Mr John Turnball Thomson [surveyor] … made a reconnaissance survey of the north-eastern districts of Central Otago in October and November, 1857, when he named most of the streams and hills. On a geodesical survey in another part of Otago he gave classical and appropriate names to places. When he showed his map to a member of the Provincial Executive who was a scotsman he was reproved, and asked why he had not given Scottish names as Otago was a Scottish settlement. Mr Thomson, when mapping the Maniototo, thought he would revenge himself, and gave the names as they now stand – Kyeburn, Eweburn, etc

This early Scot-influenced naming was later added to by farm station owners and gold mining camps. Thomson-named features of geography such as Rough Ridge and Rock and Pillar give a degree of pioneering poetics to the landscape. Other names given by Thomson have been superseded. Styx became Paerau (one hundred ridges in te reo Maori), Sowburn became Patearoa (long fortification, the highest peak in the Rock and Pillar Range), and the township of Rough Ridge (not the mountain range) became Oturehua (place where the summer star stands still). There were no Maori settlements in Maniototo when the British explorers first went into the area, but there’s archaeological evidence of earlier Maori habitation throughout the plain. Original Maori names for places in the Maniototo are lost to time, although it’s evident that names such as the Manuherikia and Taieri rivers were never seriously given an anglo name.

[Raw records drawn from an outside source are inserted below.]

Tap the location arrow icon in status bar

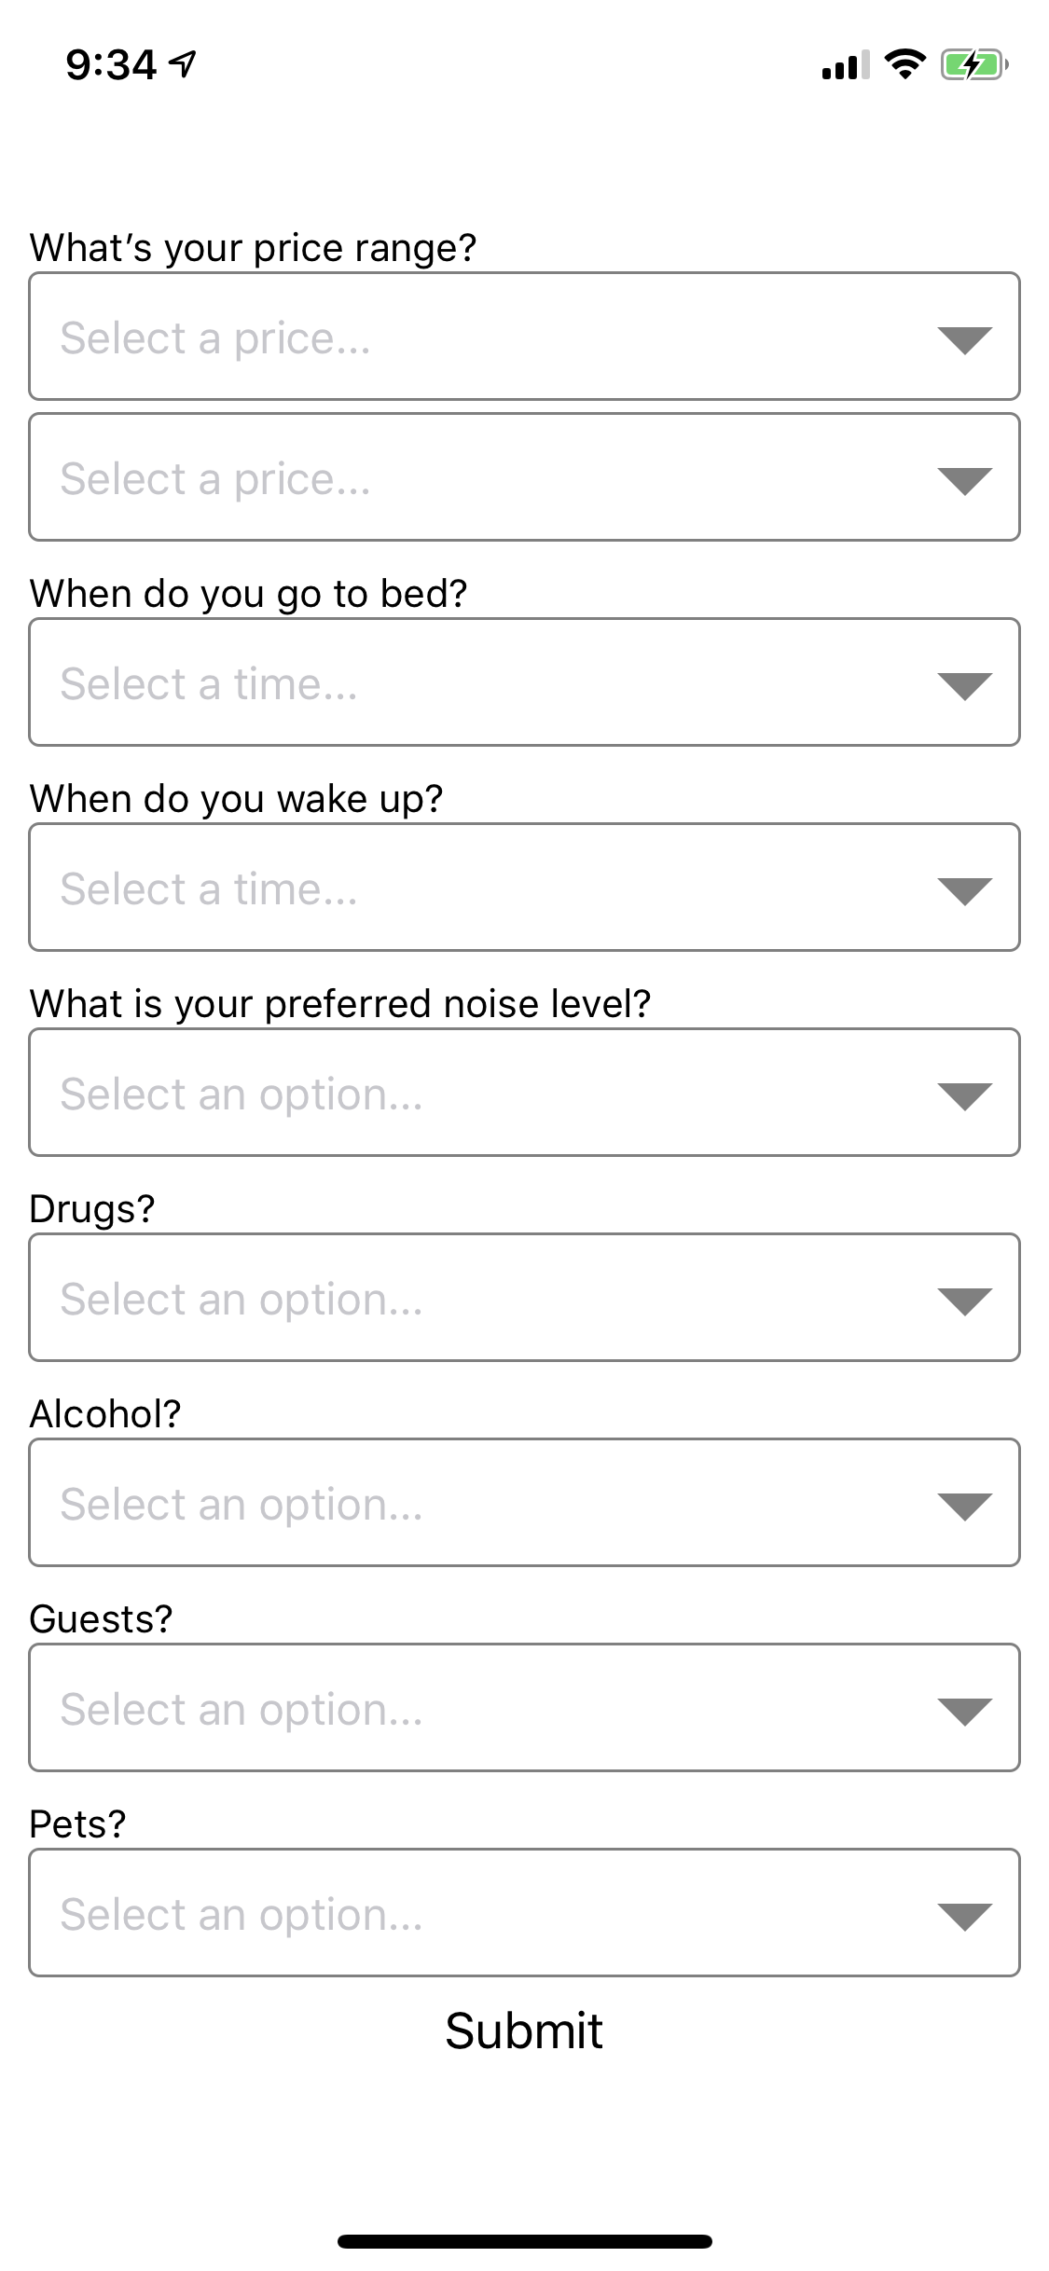coord(185,64)
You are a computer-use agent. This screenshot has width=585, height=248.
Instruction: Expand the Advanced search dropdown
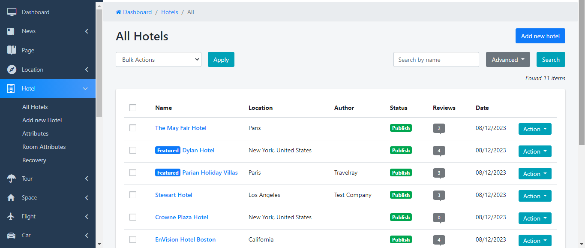click(508, 59)
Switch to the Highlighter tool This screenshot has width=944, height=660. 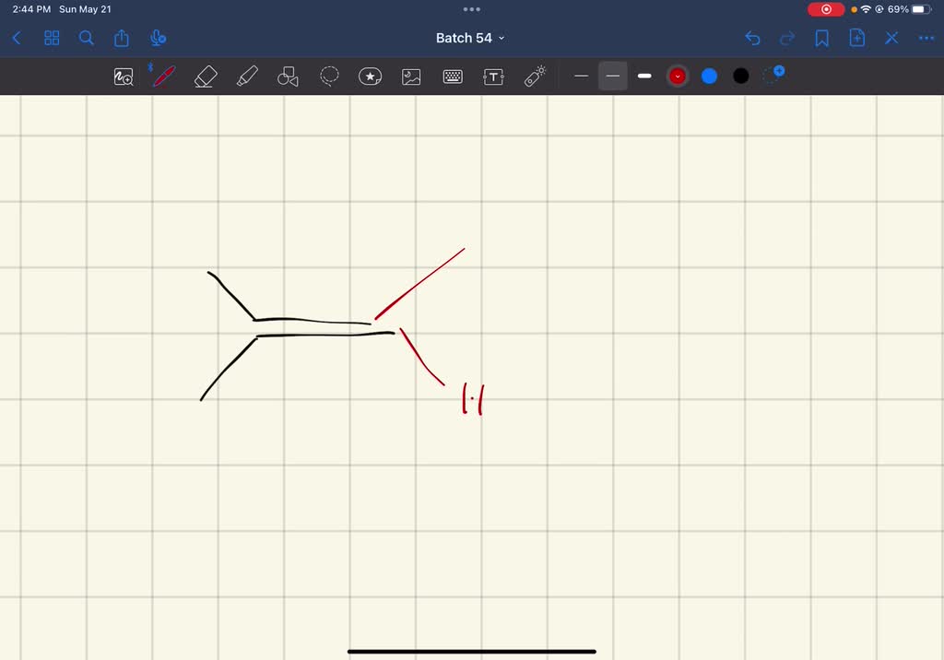(x=245, y=76)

Today’s active townships are defined by the the Otago Central Railway – a train line that ran from Wingatui on the east coast of the South Island. The Maniototo portion of the railway was defined by the black line on the map above. Over 123km it climbed to an altitude of 424 metres to Ranfurly, and then across the Maniototo, down the Manuherikia Valley to Alexandra, and back north to Cromwell. Work first started in 1879. It took twenty years for the line to reach the Maniototo at Kokonga, and more quickly moved across the plain with stations opening: Ranfurly in 1898, Wedderburn in 1900, Ida Valley in 1901, Omakau in 1904, Chatto Creek in 1906, Alexandra in 1906, and not making it until Cromwell until 1921. The line was removed in 1991.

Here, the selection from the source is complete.